DOCUMENT TEXT:
------------------------------------------------------------------------

3) I feel that it is necessary to make a clarification here. I am not defending a postmodern or deconstructionist position. Personally, I find both terms–modernity and postmodernity–equally problematic. They both point at something without really pointing at anything rigorously. The terms have been so overused and misused that carry with them very little meaning now. And if we speak from a philosophical perspective, and consider this to be a conflict between the fragmenting postmodernists and the traditional modernists, then the conflict remains within European thought. Derrida was not American (neither from the continent nor from the U.S.A), nor was Foucault or Lacan. (Although it might be important, if I am congruent with my own argument, to remember that Derrida was a very specific type of French: a man raised in Algeria, from Spanish ancestry (his family was from Toledo), who was kicked out of school when he was 12 because he was Jewish).
4) Let me be more specific about where my response came from, theoretically speaking. It came from anthropology. I am not an anthropologist, but I find the insights of anthropology very helpful for the inquiries in which contemporary Jungian and post-Jungian thought is engaged. The extremely rough ideas that I sketched in my previous email stem from very profound observations and analysis made by authors such as Marylin Strathern, Marshall Sahlins or Roy Wagner. I am interested in incorporating into our discussion the ideas of theories such as historical particularism, cross-cultural studies, culture theory, diffusionism, and the like. There is also evidently much of postcolonial theory in what I am expressing. This has often proved difficult because many people in the Jungian field are not even interested in such topics. It is very common (and this has happened to me in very diverse Jungian settings) that when facing arguments of these sort people do not even bother discussing them. These ideas are not even worth the time to fight them off, apparently. They are not psychology, is often the argument. These notions pertain to sociology, economics, politics, anthropology, and are out of our scope. This is, I believe, a very elusive argument, for the fact that we are not sociologists or economists or politicians or anthropologists does not mean that we are not capable of engaging with these ideas. In fact, I would say the opposite, we are ethically obligated to do so, at least to listen.

------------------------------------------------------------------------

GIVEN TASK A: Extract the lines of the listing from its very first line through the line containing "pyautogui.click(x=46, y=917)", reproducing them verbatim with both ends included.
The essay and the listing have nothing to do with each other.

Entries drawn from a collection
------------------------------------------------------------------------

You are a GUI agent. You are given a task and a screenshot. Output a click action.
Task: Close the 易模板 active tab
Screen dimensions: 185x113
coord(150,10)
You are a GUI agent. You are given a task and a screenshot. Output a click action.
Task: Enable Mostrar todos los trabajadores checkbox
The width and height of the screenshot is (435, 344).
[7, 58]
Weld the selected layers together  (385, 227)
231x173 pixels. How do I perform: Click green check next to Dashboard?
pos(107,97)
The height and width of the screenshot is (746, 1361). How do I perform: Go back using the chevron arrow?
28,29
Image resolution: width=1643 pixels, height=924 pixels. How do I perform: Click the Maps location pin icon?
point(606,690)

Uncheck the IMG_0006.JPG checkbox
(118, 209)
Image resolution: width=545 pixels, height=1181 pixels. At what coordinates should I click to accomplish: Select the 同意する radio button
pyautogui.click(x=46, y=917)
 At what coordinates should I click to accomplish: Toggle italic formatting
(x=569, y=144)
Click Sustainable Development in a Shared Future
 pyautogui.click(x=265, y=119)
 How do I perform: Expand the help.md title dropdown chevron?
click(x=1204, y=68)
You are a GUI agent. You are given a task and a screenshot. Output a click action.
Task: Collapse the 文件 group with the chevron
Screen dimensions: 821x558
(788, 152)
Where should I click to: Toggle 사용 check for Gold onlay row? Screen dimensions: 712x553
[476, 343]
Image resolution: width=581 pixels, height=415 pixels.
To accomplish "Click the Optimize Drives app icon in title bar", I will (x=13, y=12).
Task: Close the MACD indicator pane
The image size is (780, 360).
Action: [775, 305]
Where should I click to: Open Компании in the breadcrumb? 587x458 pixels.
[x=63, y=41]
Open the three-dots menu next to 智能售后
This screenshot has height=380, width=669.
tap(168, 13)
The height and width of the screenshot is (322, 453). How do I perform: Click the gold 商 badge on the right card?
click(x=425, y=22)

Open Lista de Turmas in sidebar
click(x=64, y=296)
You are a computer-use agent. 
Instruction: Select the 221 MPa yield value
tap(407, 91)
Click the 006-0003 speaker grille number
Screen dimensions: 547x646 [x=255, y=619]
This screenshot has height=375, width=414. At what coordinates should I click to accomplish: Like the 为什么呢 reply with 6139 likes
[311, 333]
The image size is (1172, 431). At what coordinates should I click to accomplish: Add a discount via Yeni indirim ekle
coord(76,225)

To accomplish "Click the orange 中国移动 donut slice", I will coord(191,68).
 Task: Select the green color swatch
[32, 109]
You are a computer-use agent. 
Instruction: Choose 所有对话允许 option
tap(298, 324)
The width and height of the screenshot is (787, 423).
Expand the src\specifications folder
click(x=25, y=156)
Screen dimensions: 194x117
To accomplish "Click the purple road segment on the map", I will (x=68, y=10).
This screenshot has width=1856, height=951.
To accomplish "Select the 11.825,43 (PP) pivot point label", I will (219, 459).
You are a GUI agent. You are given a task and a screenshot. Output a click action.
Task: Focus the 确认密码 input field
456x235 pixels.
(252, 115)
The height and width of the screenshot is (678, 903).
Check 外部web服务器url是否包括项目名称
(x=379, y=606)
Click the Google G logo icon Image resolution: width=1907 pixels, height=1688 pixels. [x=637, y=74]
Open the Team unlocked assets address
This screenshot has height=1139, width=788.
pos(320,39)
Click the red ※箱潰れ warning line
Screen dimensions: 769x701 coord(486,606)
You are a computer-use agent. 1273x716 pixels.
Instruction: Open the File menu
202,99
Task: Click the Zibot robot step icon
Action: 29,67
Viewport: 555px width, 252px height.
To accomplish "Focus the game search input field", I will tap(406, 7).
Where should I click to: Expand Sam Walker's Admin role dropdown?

------------------------------------------------------------------------

GIVEN TASK B: According to the essay, which discipline did the author's response come from, theoretically speaking?

CORRECT ANSWER A:
You are a GUI agent. You are given a task and a screenshot. Output a click action.
Task: Close the 易模板 active tab
Screen dimensions: 185x113
coord(150,10)
You are a GUI agent. You are given a task and a screenshot. Output a click action.
Task: Enable Mostrar todos los trabajadores checkbox
The width and height of the screenshot is (435, 344).
[7, 58]
Weld the selected layers together  (385, 227)
231x173 pixels. How do I perform: Click green check next to Dashboard?
pos(107,97)
The height and width of the screenshot is (746, 1361). How do I perform: Go back using the chevron arrow?
28,29
Image resolution: width=1643 pixels, height=924 pixels. How do I perform: Click the Maps location pin icon?
point(606,690)

Uncheck the IMG_0006.JPG checkbox
(118, 209)
Image resolution: width=545 pixels, height=1181 pixels. At what coordinates should I click to accomplish: Select the 同意する radio button
pyautogui.click(x=46, y=917)

CORRECT ANSWER B: Anthropology.